Axes with high variance but high negative autocorrelation indicate strong local structures in the data. That is, spatial replusion, where neighbouring locations are more likely to have different compositions (alleles, species composition etc).
Deciding which axes are interesting seems to be a bit of an art. In
general, we look for a large drop between the first or second (or more)
axes and the rest, to indicate which ones are worth examining. And
similarly at the negative end. The adegenet
package (Thibaut Jombart 2008)
provides the function screeplot
for jointly visualizing the variance and
spatial component. Axes that are separated from the main cloud of points
are considered interesting/interpretable:
library(stats)
screeplot(spca2A)
Here, axis 1 is clearly separated, and should be interpreted. Axis 79 is less obvious. And the idea of spatial repulsion is going to be difficult to interpret biologically in most cases I think.
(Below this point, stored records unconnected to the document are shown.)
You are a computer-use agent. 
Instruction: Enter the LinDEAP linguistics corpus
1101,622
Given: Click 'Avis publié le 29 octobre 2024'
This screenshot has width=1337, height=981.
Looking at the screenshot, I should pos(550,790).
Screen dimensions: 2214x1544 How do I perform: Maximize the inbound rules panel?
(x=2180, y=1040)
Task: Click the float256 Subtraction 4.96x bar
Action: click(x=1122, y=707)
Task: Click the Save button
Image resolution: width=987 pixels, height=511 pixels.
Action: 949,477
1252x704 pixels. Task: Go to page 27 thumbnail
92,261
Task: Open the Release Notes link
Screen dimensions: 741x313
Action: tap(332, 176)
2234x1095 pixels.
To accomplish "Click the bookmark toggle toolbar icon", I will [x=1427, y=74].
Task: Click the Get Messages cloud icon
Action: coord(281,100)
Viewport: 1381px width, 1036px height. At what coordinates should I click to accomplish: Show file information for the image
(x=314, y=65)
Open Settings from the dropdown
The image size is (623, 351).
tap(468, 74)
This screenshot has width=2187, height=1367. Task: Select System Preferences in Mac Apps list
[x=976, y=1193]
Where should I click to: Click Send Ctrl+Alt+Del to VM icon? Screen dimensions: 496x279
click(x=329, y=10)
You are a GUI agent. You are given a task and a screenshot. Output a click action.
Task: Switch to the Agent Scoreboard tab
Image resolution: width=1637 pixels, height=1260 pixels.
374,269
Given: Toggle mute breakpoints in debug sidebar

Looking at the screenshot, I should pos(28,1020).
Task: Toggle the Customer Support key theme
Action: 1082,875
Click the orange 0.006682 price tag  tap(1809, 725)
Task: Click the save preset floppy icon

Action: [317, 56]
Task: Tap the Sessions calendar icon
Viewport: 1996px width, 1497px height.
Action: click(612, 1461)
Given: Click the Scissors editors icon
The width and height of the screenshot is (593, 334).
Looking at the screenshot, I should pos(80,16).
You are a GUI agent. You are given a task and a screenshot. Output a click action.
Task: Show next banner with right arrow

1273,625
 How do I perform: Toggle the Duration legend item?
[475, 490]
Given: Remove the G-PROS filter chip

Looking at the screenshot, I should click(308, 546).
Packaging Oddities & Significance Testing
Note that despite both packages bearing the prefix ade
, adespatial
and
ade4
do NOT use the same implemenatation of co-inertia analysis. ade4
provides the function coinertia()
to compute co-inertia on any two data
sets. adespatial
implements it’s own co-inertia code within the function
multispati
. The package adegenet
provides the wrapper spca
, which
uses multispati
to complete the coinertia analysis it needs. Using the
function spca
generates a warning, indicating that this function is
deprecated and the user ought to use multispati
instead. However, spca
actually calls multispati
itself, so its really just a
convenience/wrapper.
The consequence of this is analyses completed via spca
and multispati
do not return (or contain) an object of class coinertia
, and functions in
ade4
that process such objects won’t work on their output. Particularly
the function ade4::randtest
, which might otherwise provide a signficance
test for the existence of spatial structure in the data.
But wait! There is a function global.rtest
that does provide a
randomization test for sPCA objects, and packages the results in a
randtest
object. It is based on Moran’s Eigenvector Maps. MEMs are part
of an alternative approach to spatial ordination from the Legendre group.
So, I’m not sure if this is actually testing the significance of the sPCA
(i.e., coinertia between the data and its spatial lag matrix), or rather
the equivalent in the MEM framework?
Both adespatial
and adegenet
have their own version of global.rtest
,
of course. They are nearly identical, but use different code to generate
the MEM values. The results are close, but not identical. Can’t say if this
is an artifact of them being randomization tests, or if there’s some
substantive difference in the implementation.
The co-existence of multiple loosely-loosely linked packages with overlapping/duplicated functions and documentation scattered in books, online tutorials, and, only secondarily, in the package documentation itself, makes figuring this out more work than it needs to be.